Ware looked at her as if he doubted her sanity, but obligingly translated. She, in turn, dispelled her conjured barriers at just that point, and the Pacha ponies picked their way across, with dainty steps. As soon as all the ponies had crossed, she re-created those barriers. If the Pacha felt unease at suddenly being imprisoned behind her defenses, they gave no sign of it.

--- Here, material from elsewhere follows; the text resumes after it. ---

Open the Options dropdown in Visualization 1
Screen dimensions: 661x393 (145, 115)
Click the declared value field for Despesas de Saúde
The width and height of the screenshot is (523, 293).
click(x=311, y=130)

She left Ware in charge of seeing the ponies picketed and the warriors settled, left Faro in charge of setting up the camp for a celebration, and went to the slave who served them as cook. "I need the tubs we bathe and do the wash in," she told him, as he stared past her shoulder at the wild Pacha perching themselves cross-legged around the fire of conjured wood. "I will conjure meat for these barbarians; it will do them no harm to eat a single conjured meal, and it will save our provisions. And, frankly, it will taste better than anything we have with us. I will also conjure you sweet stuff and flour for cakes; if I guess rightly, they will be very fond of desserts and the like. Barbarians often have little access to sweets. You must make as much sweet cake or cookies as you can while they are eating the meat. And I will conjure wine as well-only see to it that none of our men drink anything but water."

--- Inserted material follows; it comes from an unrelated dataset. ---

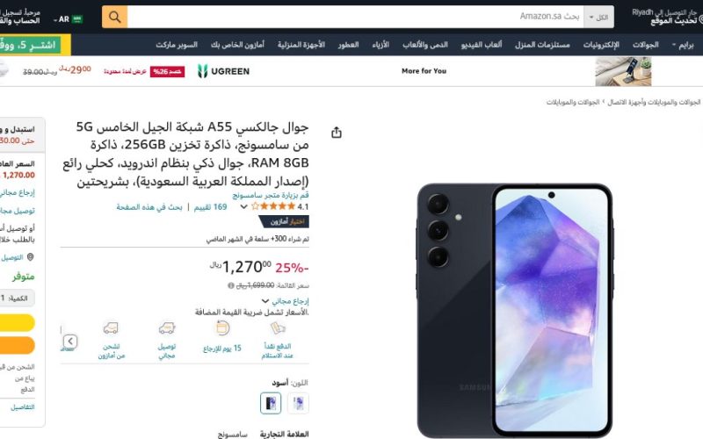Expand the free returns chevron
The image size is (703, 439).
click(265, 301)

"You intend to poison the wine, mistress?" the cook asked, his eyes round with alarm. "You mean to slay them while they are our guests?"
She shook her head. "No, not at all. Two dozen bodies would be very hard to explain to the other barbarians. No, I am simply going to see that they get very, very drunk, and I want our men to stay very, very sober. I want the Pacha to sleep so deeply that when we leave in the morning, they will not even stir."